Examples

FilePattern iterates over a directory, text file, or stitching vector, matching filenames to a supplied filepattern.

When only a path to a directory and a pattern are supplied to the constructor of filepattern, filepattern will iterate over the directory, matching the filenames in the directory to the filepattern. The filepattern can either be supplied by the user or can be found using the infer_pattern method of filepattern. For example, consider a directory containing the following files,

img_r001_c001_DAPI.tif
img_r001_c001_TXREAD.tif
img_r001_c001_GFP.tif

n each of these filenames, there are three descriptors of the image: the row, the column, and the channel. To match these files, the pattern img_r{r:ddd}_c{c:ddd}_{channel:c+} can be used. In this pattern, the named groups are contained within the curly brackets, where the variable name is before the colon and the value is after the colon. For the value, the descriptors d and c are used, which represent a digit and a character, respectively. In the example pattern, three d’s are used to capture three digits. The + after c denotes that one or more characters will be captured, which is equivalent to [a-zA-z]+ in a regular expression. The + symbol may be used after either d or c.
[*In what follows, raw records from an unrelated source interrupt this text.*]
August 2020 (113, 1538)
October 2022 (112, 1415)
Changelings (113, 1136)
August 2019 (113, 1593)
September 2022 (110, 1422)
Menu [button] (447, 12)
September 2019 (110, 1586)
Note that special regex characters in the filepattern that are intended to be treated as literal characters must be escaped. For example, the filepattern

To have filepattern guess what the pattern is for a directory, the static method infer_pattern can be used:

import filepattern.functions as fp

path = 'path/to/directory'

pattern = fp.infer_pattern(filepath)

print(pattern)

The result is:

img_r00{r:d}_c00{c:d}_{t:c+}.tif

Note that the infer_pattern can also guess the patterns from stitching vectors and text files when a path to a text file is passed, rather than a path to a directory.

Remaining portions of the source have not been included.